(WORK TO BE COMPLETED) Begin at the line containing "Screen dimensions: 1178x736" in the data below and go on through the line containing "Task: Select the Mozilla", repeating each line exactly; include both ends and no other line.

++++++++++

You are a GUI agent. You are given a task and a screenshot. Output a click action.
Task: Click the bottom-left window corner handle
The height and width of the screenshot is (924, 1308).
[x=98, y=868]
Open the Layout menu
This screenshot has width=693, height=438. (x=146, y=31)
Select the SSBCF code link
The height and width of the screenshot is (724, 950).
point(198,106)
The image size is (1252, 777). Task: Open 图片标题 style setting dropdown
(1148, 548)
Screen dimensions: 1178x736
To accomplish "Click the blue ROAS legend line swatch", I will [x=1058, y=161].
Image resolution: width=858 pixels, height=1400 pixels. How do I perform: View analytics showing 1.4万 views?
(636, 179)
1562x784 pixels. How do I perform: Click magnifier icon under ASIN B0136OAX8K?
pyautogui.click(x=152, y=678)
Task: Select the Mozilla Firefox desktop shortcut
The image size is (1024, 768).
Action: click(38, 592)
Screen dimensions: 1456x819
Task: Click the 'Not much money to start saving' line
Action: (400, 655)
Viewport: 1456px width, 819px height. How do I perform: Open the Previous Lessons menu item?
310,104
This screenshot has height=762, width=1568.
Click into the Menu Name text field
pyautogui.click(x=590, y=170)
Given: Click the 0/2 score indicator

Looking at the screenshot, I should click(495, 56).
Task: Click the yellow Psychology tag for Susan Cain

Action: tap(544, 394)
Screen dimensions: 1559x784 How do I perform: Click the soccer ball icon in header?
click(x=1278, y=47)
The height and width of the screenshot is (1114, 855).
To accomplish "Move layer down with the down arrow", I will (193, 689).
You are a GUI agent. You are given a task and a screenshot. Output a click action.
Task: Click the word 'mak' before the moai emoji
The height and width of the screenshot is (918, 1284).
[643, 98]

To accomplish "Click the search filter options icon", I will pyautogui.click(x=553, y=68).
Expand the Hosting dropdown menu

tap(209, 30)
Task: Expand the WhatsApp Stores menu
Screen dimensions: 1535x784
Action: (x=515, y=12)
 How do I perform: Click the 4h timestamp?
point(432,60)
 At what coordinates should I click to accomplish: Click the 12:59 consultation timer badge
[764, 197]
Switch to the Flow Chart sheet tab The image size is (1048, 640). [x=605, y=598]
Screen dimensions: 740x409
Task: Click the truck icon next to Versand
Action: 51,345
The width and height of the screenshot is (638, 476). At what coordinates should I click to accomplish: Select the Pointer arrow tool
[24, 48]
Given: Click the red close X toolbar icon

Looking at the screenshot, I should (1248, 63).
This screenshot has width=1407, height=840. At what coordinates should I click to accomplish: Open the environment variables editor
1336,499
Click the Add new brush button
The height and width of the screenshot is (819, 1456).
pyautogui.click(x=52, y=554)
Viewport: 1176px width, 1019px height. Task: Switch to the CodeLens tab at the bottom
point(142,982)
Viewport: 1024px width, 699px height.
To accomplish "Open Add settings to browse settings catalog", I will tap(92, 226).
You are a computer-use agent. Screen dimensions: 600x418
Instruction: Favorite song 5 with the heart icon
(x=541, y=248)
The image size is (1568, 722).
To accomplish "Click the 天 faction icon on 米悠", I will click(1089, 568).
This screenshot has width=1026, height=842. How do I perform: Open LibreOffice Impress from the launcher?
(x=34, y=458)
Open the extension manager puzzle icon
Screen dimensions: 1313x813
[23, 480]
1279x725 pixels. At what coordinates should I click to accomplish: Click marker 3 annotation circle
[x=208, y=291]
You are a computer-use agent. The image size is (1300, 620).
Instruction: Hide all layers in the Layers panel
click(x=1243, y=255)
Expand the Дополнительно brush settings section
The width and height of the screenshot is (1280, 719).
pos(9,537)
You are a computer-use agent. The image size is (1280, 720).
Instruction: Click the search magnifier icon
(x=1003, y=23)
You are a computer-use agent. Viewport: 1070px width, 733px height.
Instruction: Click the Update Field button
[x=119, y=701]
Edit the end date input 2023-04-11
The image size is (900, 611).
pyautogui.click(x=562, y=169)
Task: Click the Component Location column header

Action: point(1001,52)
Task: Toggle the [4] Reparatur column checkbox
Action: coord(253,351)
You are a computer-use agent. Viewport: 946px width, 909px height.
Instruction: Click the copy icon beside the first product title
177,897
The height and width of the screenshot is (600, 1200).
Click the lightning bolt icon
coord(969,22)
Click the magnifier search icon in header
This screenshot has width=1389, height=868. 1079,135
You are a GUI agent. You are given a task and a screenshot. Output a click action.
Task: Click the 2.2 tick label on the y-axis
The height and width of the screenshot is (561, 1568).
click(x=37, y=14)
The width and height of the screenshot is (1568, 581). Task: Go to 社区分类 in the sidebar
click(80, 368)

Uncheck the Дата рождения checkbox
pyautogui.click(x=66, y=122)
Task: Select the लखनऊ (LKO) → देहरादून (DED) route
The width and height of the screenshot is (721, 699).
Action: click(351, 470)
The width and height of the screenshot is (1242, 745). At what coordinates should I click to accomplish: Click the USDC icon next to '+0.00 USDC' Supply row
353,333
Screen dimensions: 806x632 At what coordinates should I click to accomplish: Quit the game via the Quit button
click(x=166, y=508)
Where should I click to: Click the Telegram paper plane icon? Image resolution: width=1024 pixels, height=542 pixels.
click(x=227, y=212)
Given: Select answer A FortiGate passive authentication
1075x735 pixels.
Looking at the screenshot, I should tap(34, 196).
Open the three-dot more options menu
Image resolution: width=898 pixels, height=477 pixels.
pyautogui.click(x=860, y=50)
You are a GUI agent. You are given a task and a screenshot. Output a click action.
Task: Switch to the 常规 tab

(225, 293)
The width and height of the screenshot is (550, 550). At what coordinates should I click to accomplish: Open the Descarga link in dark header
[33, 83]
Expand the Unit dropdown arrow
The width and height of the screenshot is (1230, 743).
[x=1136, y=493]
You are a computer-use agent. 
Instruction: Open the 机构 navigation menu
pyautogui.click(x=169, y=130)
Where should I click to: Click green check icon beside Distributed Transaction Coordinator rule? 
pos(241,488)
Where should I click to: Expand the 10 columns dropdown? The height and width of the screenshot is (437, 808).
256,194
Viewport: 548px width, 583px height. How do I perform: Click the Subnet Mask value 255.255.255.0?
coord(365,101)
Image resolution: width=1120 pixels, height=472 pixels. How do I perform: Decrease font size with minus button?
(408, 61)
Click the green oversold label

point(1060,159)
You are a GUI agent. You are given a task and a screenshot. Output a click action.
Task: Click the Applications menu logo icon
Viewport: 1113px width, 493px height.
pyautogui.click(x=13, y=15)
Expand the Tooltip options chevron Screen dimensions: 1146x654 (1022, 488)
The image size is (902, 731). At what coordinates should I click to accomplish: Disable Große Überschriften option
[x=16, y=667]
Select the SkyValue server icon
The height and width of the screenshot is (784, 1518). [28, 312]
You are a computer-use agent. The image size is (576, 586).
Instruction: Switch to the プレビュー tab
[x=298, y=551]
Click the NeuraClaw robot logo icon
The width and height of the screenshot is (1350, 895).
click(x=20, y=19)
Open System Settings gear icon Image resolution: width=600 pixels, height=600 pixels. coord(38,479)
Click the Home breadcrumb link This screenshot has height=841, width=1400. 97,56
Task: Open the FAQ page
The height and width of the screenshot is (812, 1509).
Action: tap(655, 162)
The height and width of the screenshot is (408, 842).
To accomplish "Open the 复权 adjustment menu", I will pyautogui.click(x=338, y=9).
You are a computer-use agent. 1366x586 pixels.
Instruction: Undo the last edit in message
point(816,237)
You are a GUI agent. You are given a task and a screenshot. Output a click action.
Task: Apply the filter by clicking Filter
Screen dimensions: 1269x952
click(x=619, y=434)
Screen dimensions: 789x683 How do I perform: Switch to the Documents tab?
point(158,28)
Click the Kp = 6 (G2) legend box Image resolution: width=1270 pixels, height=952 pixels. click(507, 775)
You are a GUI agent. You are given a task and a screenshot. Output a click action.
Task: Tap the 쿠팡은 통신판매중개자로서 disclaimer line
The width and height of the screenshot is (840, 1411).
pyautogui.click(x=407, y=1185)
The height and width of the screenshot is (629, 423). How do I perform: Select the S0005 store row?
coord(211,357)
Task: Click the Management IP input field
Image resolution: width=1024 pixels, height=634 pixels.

++++++++++

(EXPECTED ANSWER)
Screen dimensions: 1178x736
To accomplish "Click the blue ROAS legend line swatch", I will [x=1058, y=161].
Image resolution: width=858 pixels, height=1400 pixels. How do I perform: View analytics showing 1.4万 views?
(636, 179)
1562x784 pixels. How do I perform: Click magnifier icon under ASIN B0136OAX8K?
pyautogui.click(x=152, y=678)
Task: Select the Mozilla Firefox desktop shortcut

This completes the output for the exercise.